* **Assigned task A**: Name every source whose words the exomoon article puts in quotation marks.
* **Assigned task B**: Copy the exomoon article's passage that opens with the words containing "Astrobiologists view moons" and closes with "might support life.".

* **Selected text**:
☆ ☆ ☆

A new project is searching for moons outside our solar system that may contain alien life.
Astrobiologists view moons like Enceladus and Europa to be the most likely places for extraterrestrial life in our solar system. So, it only makes sense to look for life on exomoons as well.
The Hunt for Exomoons with Kepler (HEK) is a new initiative, led by David Kipping at the Harvard-Smithsonian Center for Astrophysics, that uses data collected by NASA’s Kepler space telescope to identify exomoons that might support life.
But before looking at Kepler data, HEK astronomers use NASA’s Pleiades supercomputer at the NASA Advanced Supercomputing (NAS) facility at NASA’s Ames Research Center to simulate billions of possible star-planet-moon arrangements. Then, as Space.com explains, they “compare the results with actual data taken with NASA’s Kepler telescope, which monitors the brightness of stars in an effort to find exoplanets that could harbor life. If one of the simulated combinations matches the Kepler data, that area warrants further exploration.”
NASA describes, “The discovery of exomoons—moons situated beyond our own solar system—would add to the growing list of celestial objects detected by the Kepler telescope that could potentially harbor life in some form.”
So far, NASA says the team has “surveyed 56 of about 400 identified Kepler planet candidates that could have a detectable exomoon.” The team will continue to survey the remaining exomoon candidates over the next two years.
HEK scientists surmise, “If such habitable moons are possible, then there could even be more habitable moons than habitable planets.”

☆ ☆ ☆

* **Data provided**:

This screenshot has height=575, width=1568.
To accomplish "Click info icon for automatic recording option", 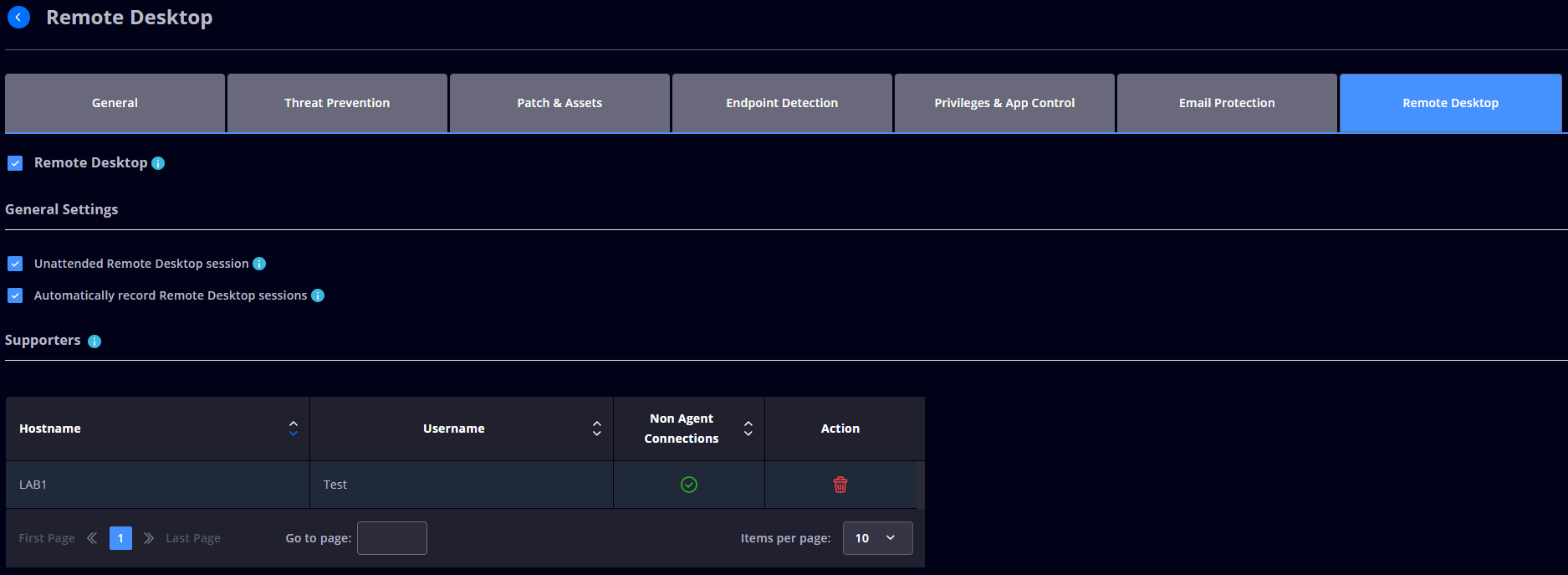I will click(318, 295).
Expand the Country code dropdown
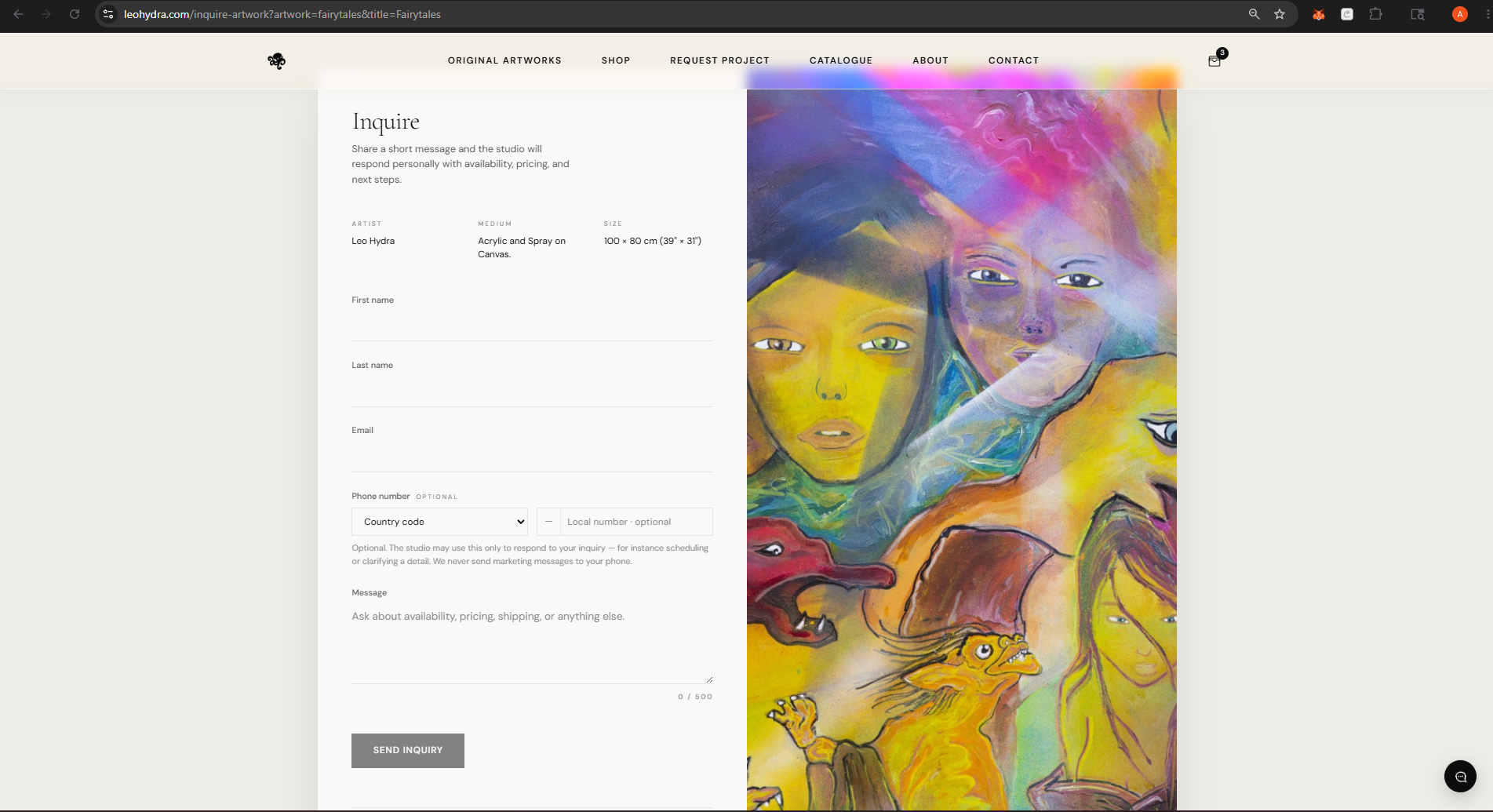This screenshot has width=1493, height=812. coord(439,522)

☆ ☆ ☆

* **Response area A**: Space.com, NASA, HEK scientists

* **Response area B**:
Astrobiologists view moons like Enceladus and Europa to be the most likely places for extraterrestrial life in our solar system. So, it only makes sense to look for life on exomoons as well.
The Hunt for Exomoons with Kepler (HEK) is a new initiative, led by David Kipping at the Harvard-Smithsonian Center for Astrophysics, that uses data collected by NASA’s Kepler space telescope to identify exomoons that might support life.